- _WHAT THIS TASK INVOLVES_
All of the entries must be duplicated exactly.

- _EXERCISE MATERIAL_
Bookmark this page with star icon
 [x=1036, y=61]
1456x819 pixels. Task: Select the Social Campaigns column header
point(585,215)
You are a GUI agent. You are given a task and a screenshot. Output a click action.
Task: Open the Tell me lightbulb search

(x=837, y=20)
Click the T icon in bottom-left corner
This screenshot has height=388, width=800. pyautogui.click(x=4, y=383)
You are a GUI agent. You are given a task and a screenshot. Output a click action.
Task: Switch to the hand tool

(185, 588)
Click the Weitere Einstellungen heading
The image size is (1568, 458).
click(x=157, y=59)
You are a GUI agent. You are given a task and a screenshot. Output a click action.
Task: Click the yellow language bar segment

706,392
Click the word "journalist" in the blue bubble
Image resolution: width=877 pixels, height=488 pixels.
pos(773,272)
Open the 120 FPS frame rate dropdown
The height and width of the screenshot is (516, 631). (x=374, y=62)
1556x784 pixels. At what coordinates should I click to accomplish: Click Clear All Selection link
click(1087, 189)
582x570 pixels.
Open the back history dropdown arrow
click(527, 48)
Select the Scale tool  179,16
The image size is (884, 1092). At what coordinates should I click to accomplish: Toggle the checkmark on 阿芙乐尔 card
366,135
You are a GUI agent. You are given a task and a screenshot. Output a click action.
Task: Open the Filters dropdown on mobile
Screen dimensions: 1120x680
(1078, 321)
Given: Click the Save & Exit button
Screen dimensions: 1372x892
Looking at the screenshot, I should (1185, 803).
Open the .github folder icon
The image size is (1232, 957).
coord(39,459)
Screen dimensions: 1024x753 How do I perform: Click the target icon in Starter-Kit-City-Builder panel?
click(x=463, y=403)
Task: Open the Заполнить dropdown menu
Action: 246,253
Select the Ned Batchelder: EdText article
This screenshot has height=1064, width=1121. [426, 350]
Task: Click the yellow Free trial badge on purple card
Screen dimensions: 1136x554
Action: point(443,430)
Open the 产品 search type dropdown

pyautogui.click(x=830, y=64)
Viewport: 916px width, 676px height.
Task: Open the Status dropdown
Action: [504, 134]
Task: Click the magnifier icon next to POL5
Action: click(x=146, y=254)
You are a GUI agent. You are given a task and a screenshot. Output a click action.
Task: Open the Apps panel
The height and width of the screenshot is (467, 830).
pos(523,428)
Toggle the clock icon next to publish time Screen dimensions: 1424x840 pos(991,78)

- _EXERCISE SOLUTION_
Bookmark this page with star icon
 [x=1036, y=61]
1456x819 pixels. Task: Select the Social Campaigns column header
point(585,215)
You are a GUI agent. You are given a task and a screenshot. Output a click action.
Task: Open the Tell me lightbulb search

(x=837, y=20)
Click the T icon in bottom-left corner
This screenshot has height=388, width=800. pyautogui.click(x=4, y=383)
You are a GUI agent. You are given a task and a screenshot. Output a click action.
Task: Switch to the hand tool

(185, 588)
Click the Weitere Einstellungen heading
The image size is (1568, 458).
click(x=157, y=59)
You are a GUI agent. You are given a task and a screenshot. Output a click action.
Task: Click the yellow language bar segment

706,392
Click the word "journalist" in the blue bubble
Image resolution: width=877 pixels, height=488 pixels.
pos(773,272)
Open the 120 FPS frame rate dropdown
The height and width of the screenshot is (516, 631). (x=374, y=62)
1556x784 pixels. At what coordinates should I click to accomplish: Click Clear All Selection link
click(1087, 189)
582x570 pixels.
Open the back history dropdown arrow
click(527, 48)
Select the Scale tool  179,16
The image size is (884, 1092). At what coordinates should I click to accomplish: Toggle the checkmark on 阿芙乐尔 card
366,135
You are a GUI agent. You are given a task and a screenshot. Output a click action.
Task: Open the Filters dropdown on mobile
Screen dimensions: 1120x680
(1078, 321)
Given: Click the Save & Exit button
Screen dimensions: 1372x892
Looking at the screenshot, I should (1185, 803).
Open the .github folder icon
The image size is (1232, 957).
coord(39,459)
Screen dimensions: 1024x753 How do I perform: Click the target icon in Starter-Kit-City-Builder panel?
click(x=463, y=403)
Task: Open the Заполнить dropdown menu
Action: 246,253
Select the Ned Batchelder: EdText article
This screenshot has height=1064, width=1121. [426, 350]
Task: Click the yellow Free trial badge on purple card
Screen dimensions: 1136x554
Action: point(443,430)
Open the 产品 search type dropdown

pyautogui.click(x=830, y=64)
Viewport: 916px width, 676px height.
Task: Open the Status dropdown
Action: [504, 134]
Task: Click the magnifier icon next to POL5
Action: click(x=146, y=254)
You are a GUI agent. You are given a task and a screenshot. Output a click action.
Task: Open the Apps panel
The height and width of the screenshot is (467, 830).
pos(523,428)
Toggle the clock icon next to publish time Screen dimensions: 1424x840 pos(991,78)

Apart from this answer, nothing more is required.